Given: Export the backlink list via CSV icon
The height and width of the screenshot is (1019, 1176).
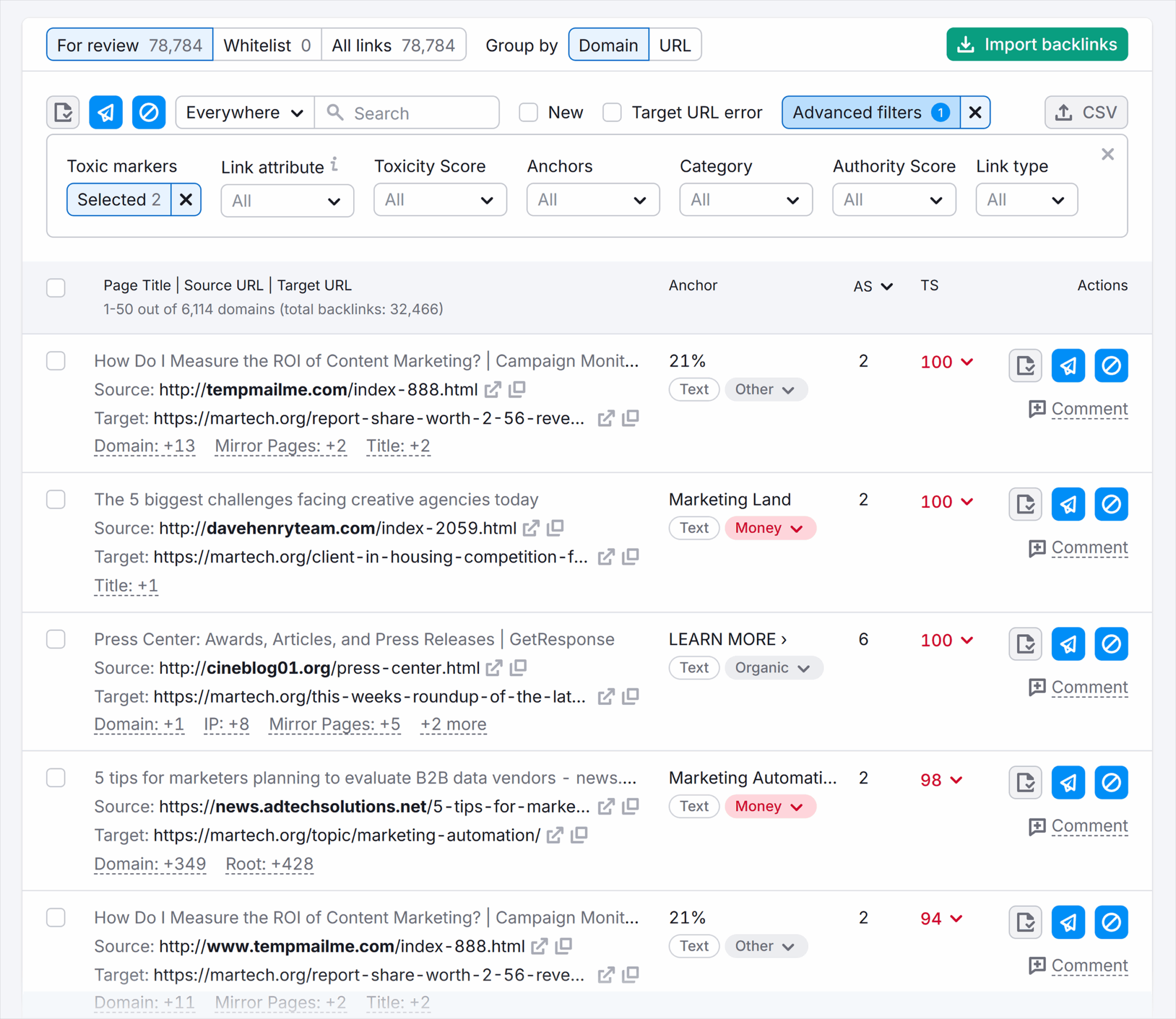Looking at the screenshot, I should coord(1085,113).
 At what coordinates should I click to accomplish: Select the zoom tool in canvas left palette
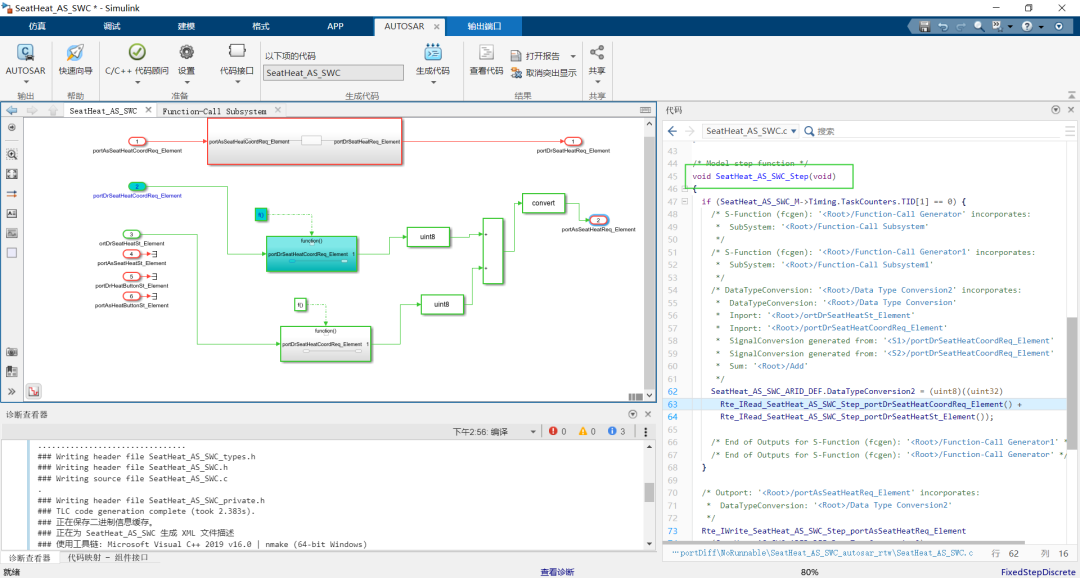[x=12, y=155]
=-=-=
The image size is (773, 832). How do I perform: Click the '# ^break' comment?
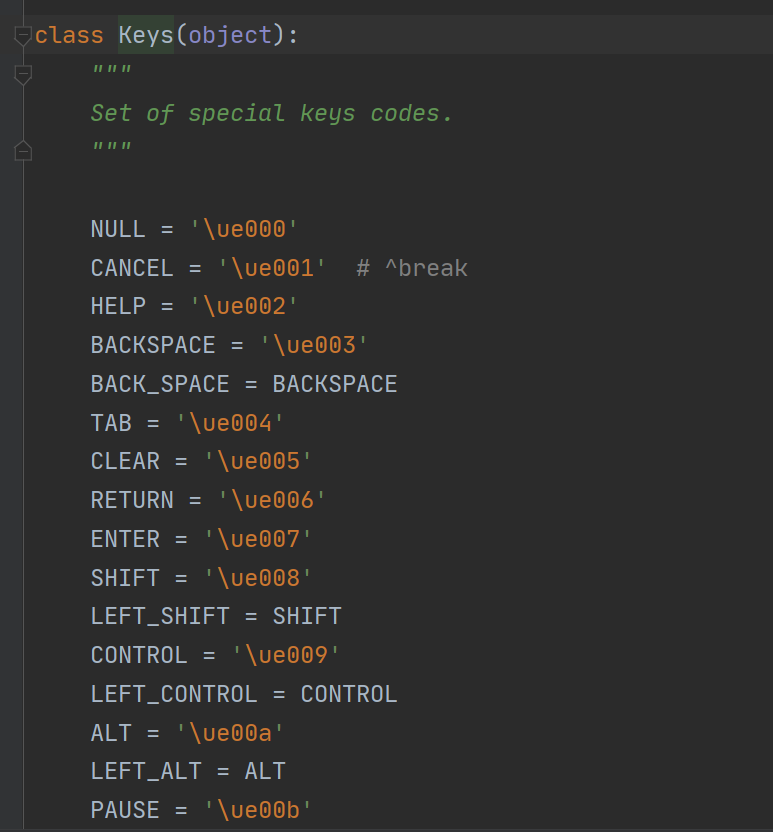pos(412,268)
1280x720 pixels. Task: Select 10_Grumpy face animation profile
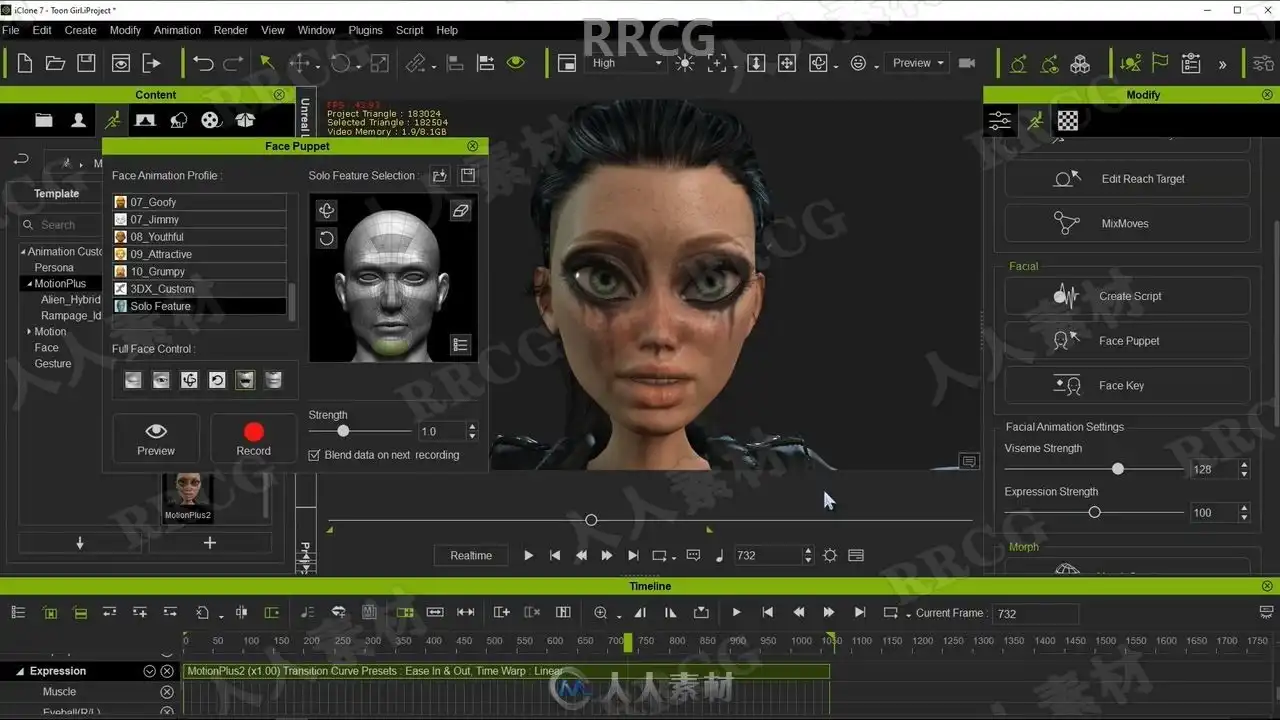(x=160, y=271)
=-=-=
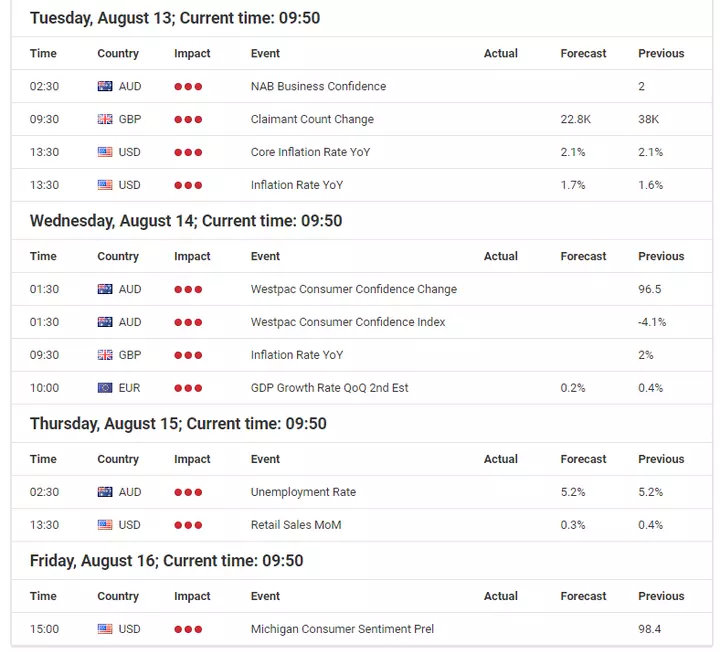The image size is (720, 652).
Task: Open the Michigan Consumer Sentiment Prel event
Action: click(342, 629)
=-=-=
Given instruction: Rewrite the items from the line containing "Given: Export the backlink list via CSV icon" through the line containing "[x=12, y=155]" as a JSON list of strings, with one string per line and blank lines omitted. Leave the pictures out of the answer.

Output for this exercise:
[
  "Given: Export the backlink list via CSV icon",
  "The height and width of the screenshot is (1019, 1176).",
  "Looking at the screenshot, I should coord(1085,113).",
  " At what coordinates should I click to accomplish: Select the zoom tool in canvas left palette",
  "[x=12, y=155]"
]